I’ve seen no calculation, for example, of the commercial worth of a vertiginous swirl of peregrine falcons. Nor can I imagine the practical importance of the eerie, otherworldly whoops of endangered white-handed gibbons I heard in Thailand’s Khao Yai National Park, or the slow, magnificent surfacing of endangered humpback whales I witnessed off the United States’ east coast. The power in these experiences has no price tag, but the impact can be tremendous.

Consider the falcons. These days, peregrines are no longer endangered in many jurisdictions throughout the world. It’s a rare conservation success story: pesticide controls and government reintroduction programmes (like the one for which I worked) have increased populations and almost certainly saved this incredible species from disappearing altogether.

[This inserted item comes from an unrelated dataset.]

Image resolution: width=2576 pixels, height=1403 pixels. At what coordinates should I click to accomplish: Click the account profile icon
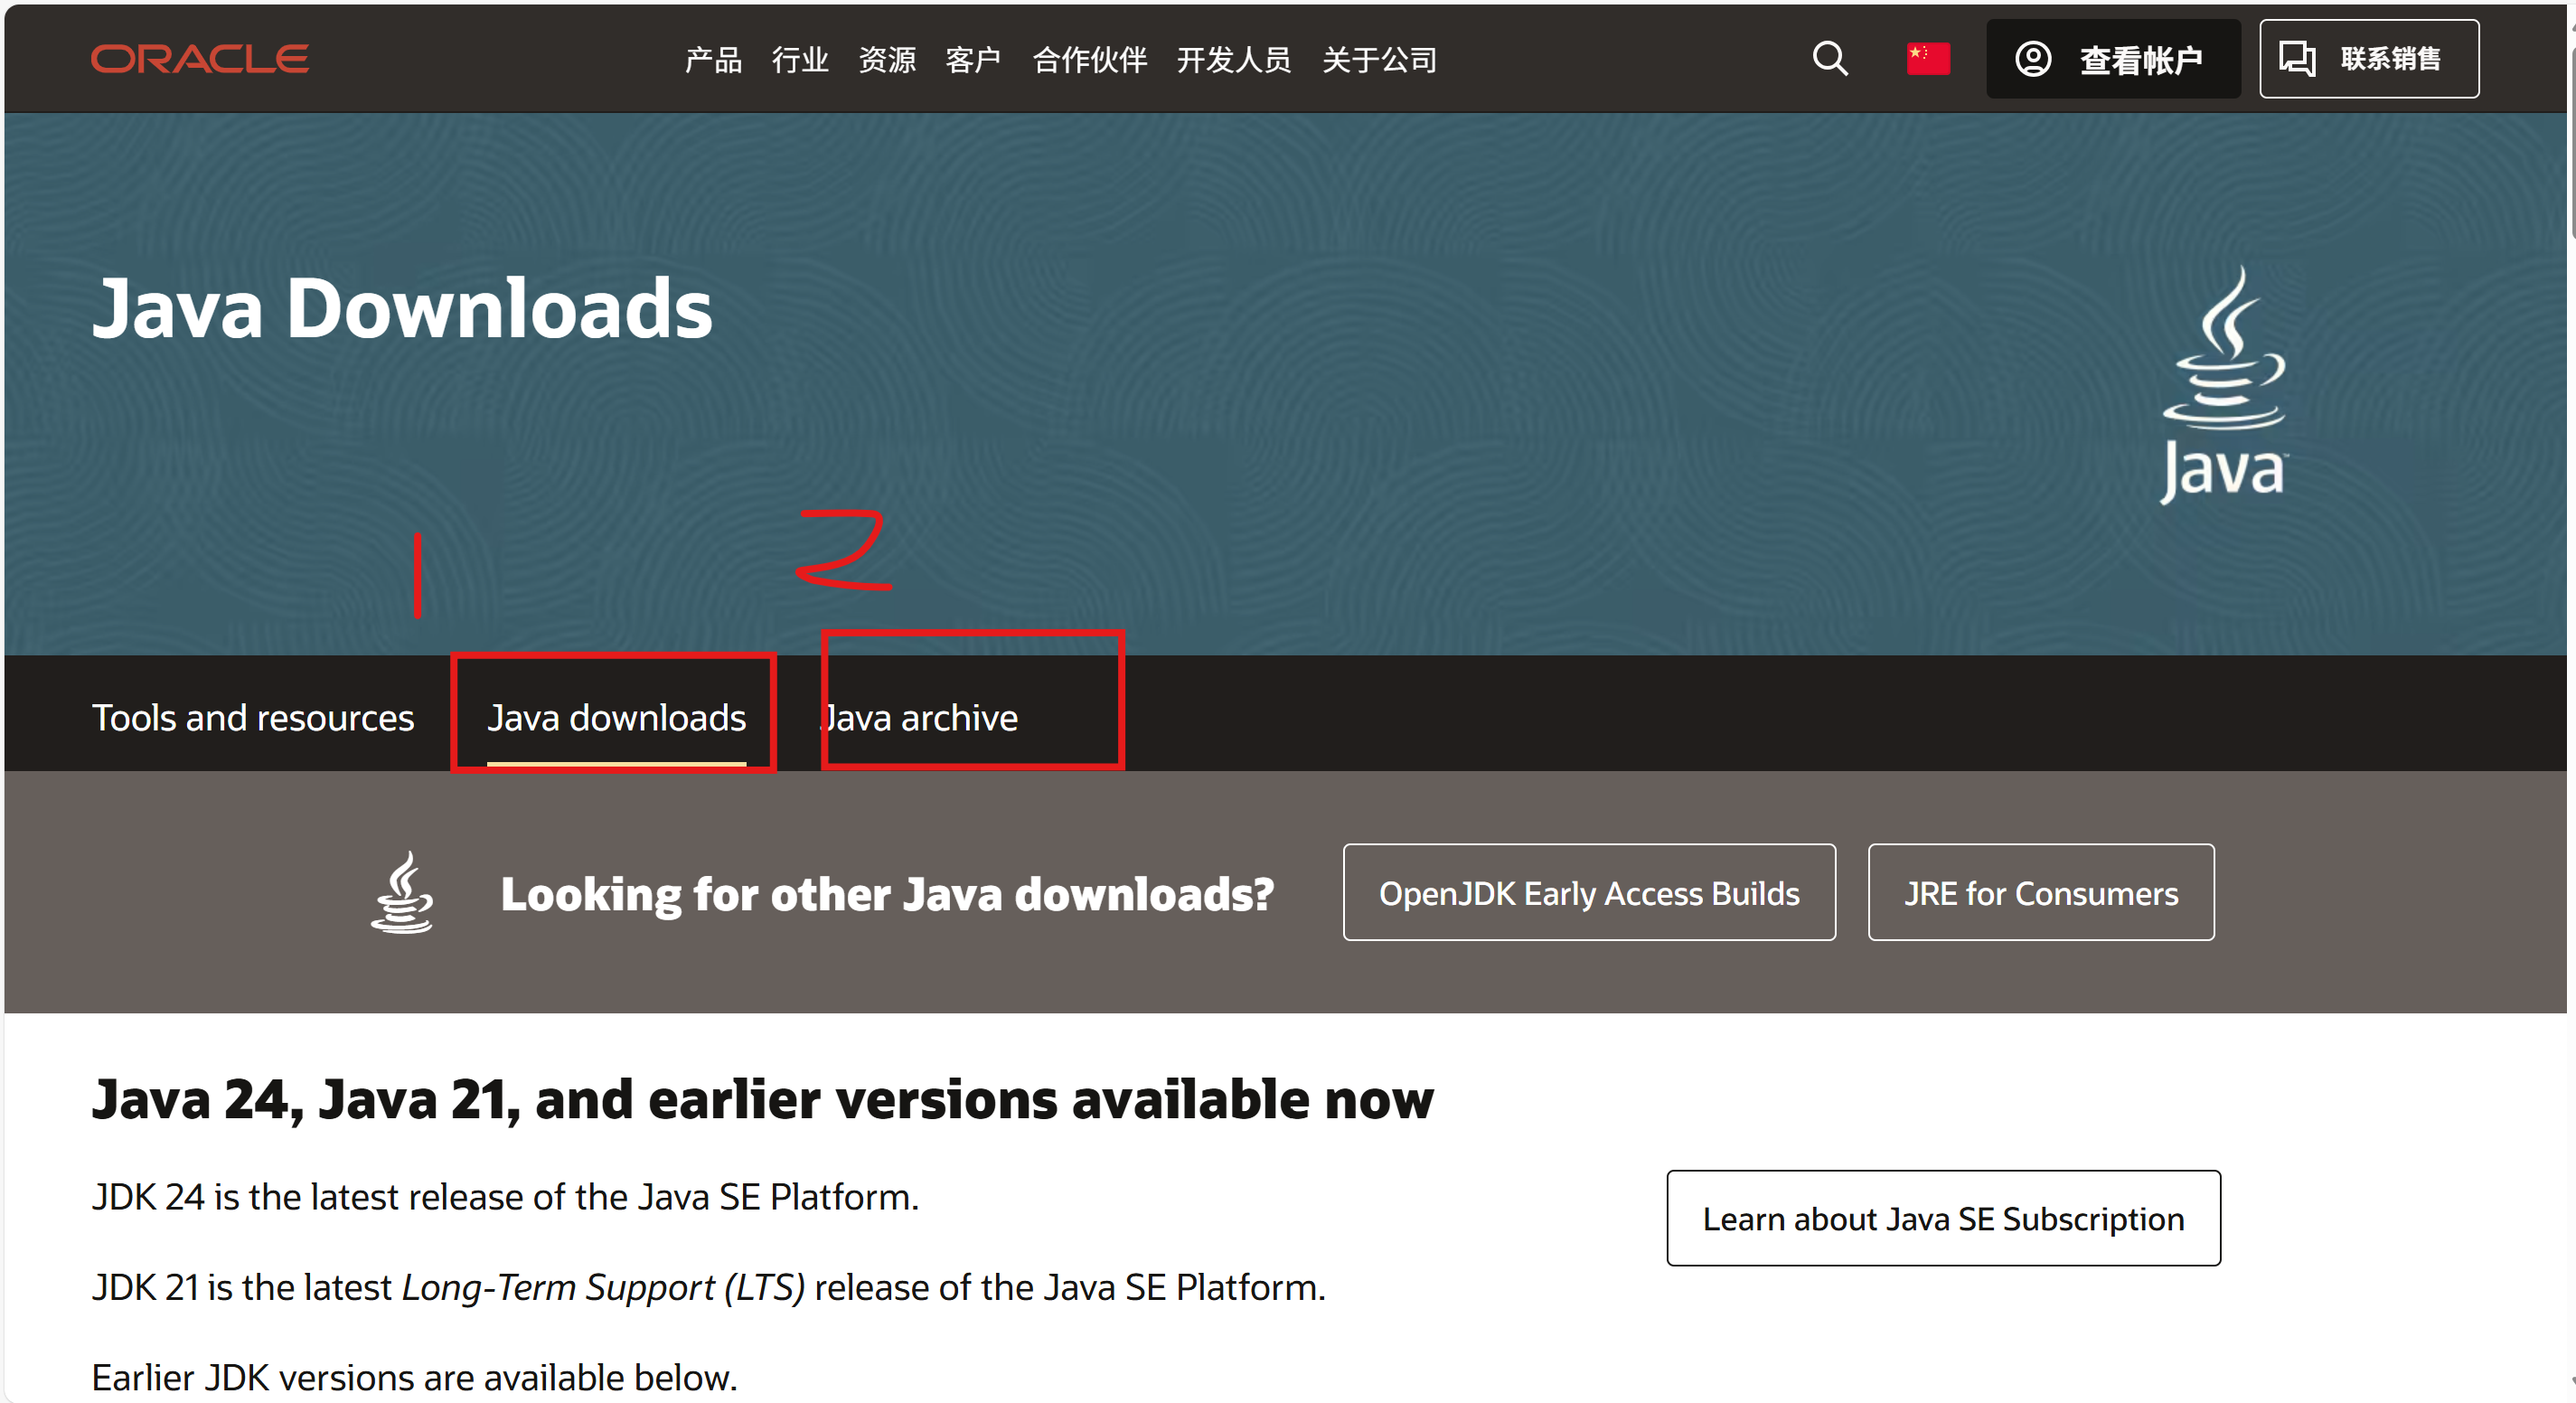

These efforts were initiated in the 1970s and continued for decades, and they did so in the absence of any pragmatic or economic reasons for them. More likely, peregrine conservation (and the bird’s remarkable return from the brink) have had more to do with the message made clear in Baker’s book, by Carson’s plea and by the passion of the many conservationists and nature writers who came after.

As it happens, humanity’s time on this planet corresponds with the greatest period of species diversity ever seen. For most of the billions of years before people showed up, the planet survived quite nicely with fewer varieties of life. Perhaps it could do so again. It’s a possibility that our species seems determined to test.

Yet, whether Earth could carry on with fewer species may not be the issue. Without nature’s diversity to fuel our very human need for wonder, the more pressing question is, could we?